To do -
The line holding "Politique de Remboursement (207, 2304)" and every line after it through the end of the entries below: retype these exactly and nothing more.

(Saved data entries)
★ ★ ★ ★ ★ ★ ★
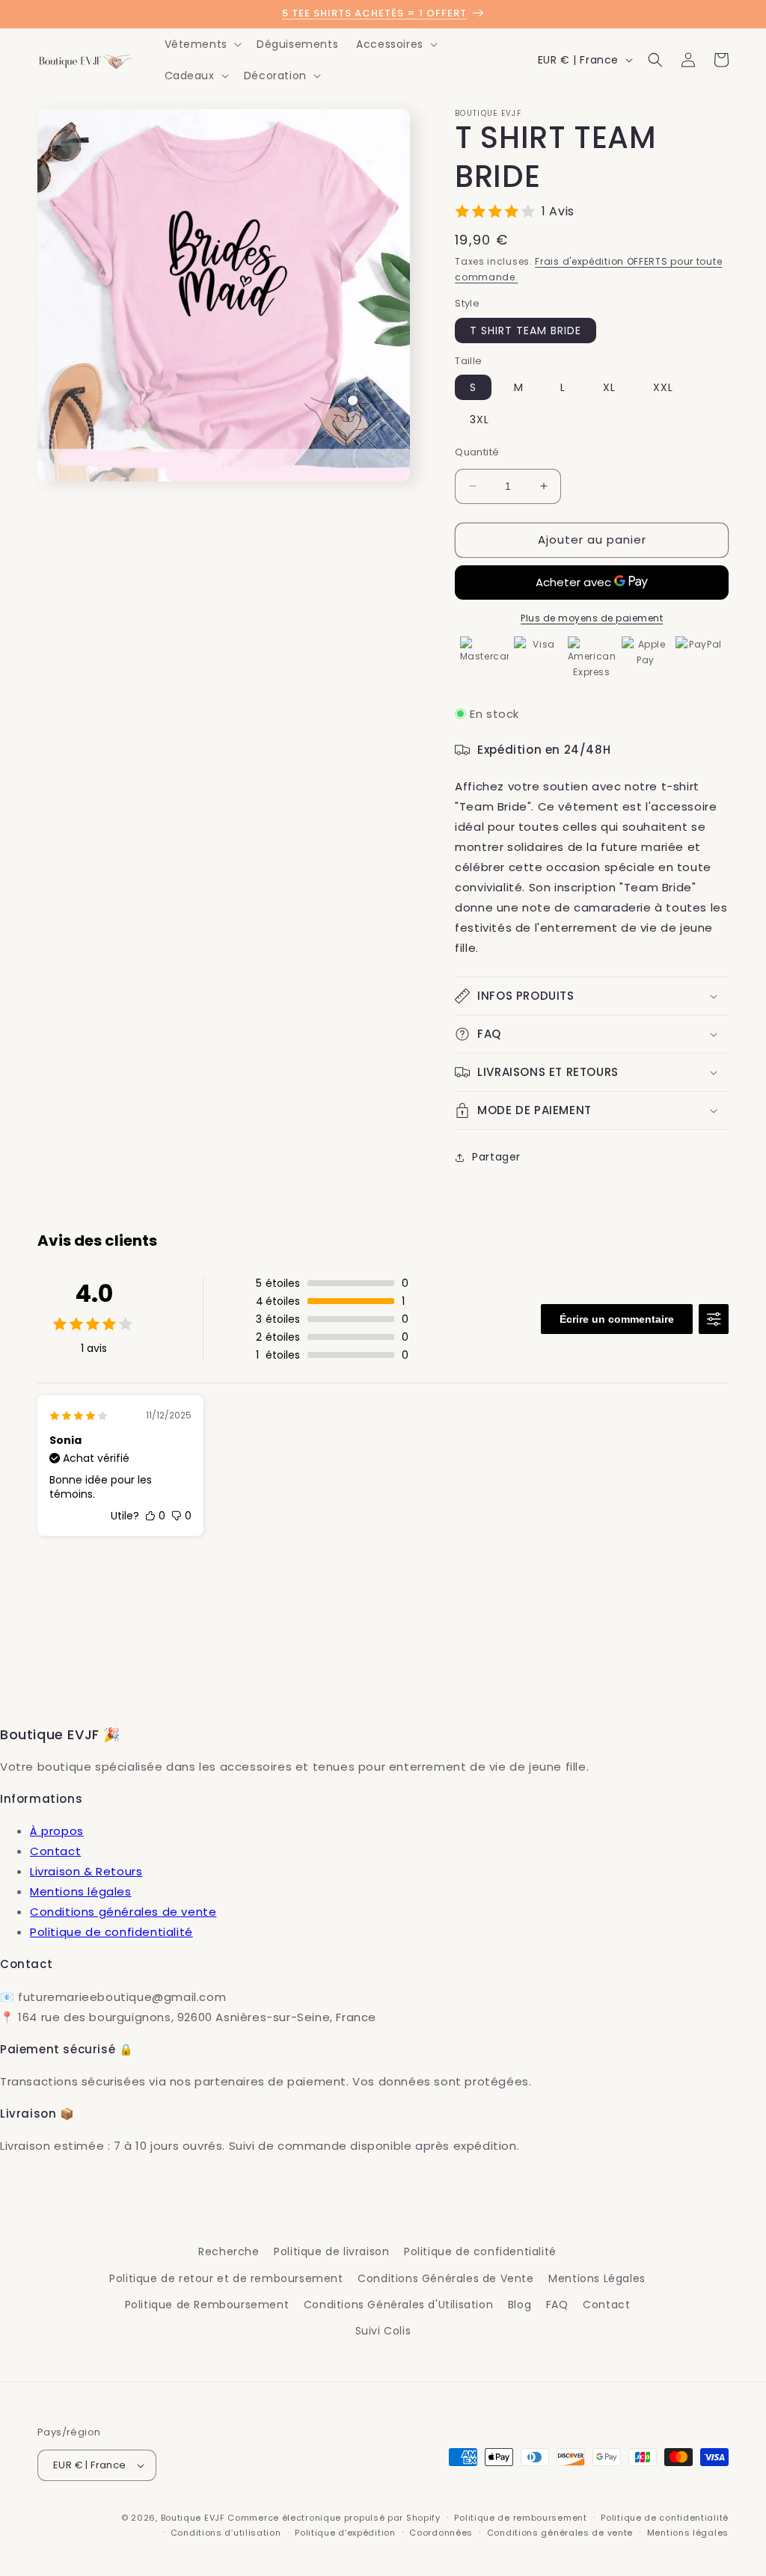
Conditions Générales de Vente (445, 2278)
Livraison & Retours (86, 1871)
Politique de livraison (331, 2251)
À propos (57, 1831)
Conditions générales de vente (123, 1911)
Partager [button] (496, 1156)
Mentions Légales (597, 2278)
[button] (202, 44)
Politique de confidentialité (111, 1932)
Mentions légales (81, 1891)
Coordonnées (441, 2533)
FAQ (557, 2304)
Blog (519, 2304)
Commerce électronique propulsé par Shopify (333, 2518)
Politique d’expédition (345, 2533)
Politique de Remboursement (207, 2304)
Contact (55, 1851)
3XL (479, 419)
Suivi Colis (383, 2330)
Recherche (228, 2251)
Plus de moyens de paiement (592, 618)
★ ★ ★ ★ ★ ★ ★
Reply -
Politique de Remboursement (207, 2304)
Contact (55, 1851)
3XL (479, 419)
Suivi Colis (383, 2330)
Recherche (228, 2251)
Plus de moyens de paiement (592, 618)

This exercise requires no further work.